Before planning a pregnancy, Maintaining a healthy weight is important. A low-calorie eating plan can help you lose weight and prepare for pregnancy. Here are some tips for smaller portions:

Breakfast:

– Oatmeal: cooked with low-fat milk or unsweetened almond milk, add some fruit and a small spoonful of honey

– Spinach protein cup: add spinach leaves. In a cup, add protein, sprinkle with a little low-fat cheese, and bake until protein solidifies.
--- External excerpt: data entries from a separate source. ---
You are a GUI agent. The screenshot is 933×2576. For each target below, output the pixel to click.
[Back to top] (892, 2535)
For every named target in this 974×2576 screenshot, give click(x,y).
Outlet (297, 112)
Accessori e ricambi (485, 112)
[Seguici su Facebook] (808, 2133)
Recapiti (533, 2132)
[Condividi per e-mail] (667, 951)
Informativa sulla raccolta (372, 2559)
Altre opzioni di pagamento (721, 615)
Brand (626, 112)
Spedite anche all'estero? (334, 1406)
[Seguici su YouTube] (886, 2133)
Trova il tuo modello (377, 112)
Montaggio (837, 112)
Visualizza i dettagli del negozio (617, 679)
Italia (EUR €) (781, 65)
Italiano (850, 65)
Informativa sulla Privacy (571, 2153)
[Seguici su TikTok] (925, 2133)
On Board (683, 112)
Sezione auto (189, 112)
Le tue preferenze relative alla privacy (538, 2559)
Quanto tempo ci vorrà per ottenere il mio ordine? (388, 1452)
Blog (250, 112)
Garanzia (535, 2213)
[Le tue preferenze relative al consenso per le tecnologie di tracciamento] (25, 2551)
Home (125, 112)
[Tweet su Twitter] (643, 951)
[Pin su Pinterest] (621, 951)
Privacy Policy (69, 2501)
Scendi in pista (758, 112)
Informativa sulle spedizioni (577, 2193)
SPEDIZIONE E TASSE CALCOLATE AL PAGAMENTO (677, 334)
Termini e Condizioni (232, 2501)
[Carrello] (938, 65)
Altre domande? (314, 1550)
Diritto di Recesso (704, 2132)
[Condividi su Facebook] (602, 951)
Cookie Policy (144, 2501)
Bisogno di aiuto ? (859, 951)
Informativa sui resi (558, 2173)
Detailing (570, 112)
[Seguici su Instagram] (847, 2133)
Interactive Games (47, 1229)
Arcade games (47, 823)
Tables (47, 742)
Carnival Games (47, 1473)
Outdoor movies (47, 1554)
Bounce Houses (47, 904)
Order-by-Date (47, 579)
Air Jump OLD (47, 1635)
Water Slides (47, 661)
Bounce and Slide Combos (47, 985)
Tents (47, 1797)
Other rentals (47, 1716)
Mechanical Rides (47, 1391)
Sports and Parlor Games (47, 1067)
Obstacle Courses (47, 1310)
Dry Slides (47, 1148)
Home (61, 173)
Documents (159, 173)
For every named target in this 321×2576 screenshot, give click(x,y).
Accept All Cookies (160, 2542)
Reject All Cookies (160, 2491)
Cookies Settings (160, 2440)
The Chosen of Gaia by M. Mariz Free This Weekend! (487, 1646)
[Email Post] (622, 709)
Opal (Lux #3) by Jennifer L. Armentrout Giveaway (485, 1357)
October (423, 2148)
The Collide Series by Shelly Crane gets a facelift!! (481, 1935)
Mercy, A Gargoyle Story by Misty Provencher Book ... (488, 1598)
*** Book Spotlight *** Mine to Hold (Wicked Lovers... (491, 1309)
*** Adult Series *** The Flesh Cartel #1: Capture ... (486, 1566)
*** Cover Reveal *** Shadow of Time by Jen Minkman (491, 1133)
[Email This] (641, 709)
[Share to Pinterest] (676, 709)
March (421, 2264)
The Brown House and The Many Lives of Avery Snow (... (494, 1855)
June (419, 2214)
AM Snack:

– Cranberry Yogurt Cups: Place some cranberries and low-fat yogurt into a cup and sprinkle with a small spoonful of honey or low-sugar jam.

Lunch:

– Grilled Chicken Breast with Green Salad: Place a piece of grilled chicken breast over a bowl of mixed vegetables and sprinkle with some olive oil and lemon juice for dressing

Afternoon snack:

– Carrot and Cauliflower Dip: Cut carrots and cauliflower into strips and serve with low-fat yogurt dipping sauce.

Dinner:

– Grilled salmon with grilled vegetables: Place the salmon on a baking sheet, garnish with the sliced ​​vegetables, and sprinkle with some olive oil and herbs for dressing.

Midnight snack:

– Sugar-free yogurt and nuts: Pour some sugar-free yogurt into a bowl and sprinkle in some nuts for a snack.

Keep in mind that this is just an example of a low-calorie eating plan that you can adjust to your own tastes and preferences. Before starting any diet plan, seek the advice of your doctor or nutritionist.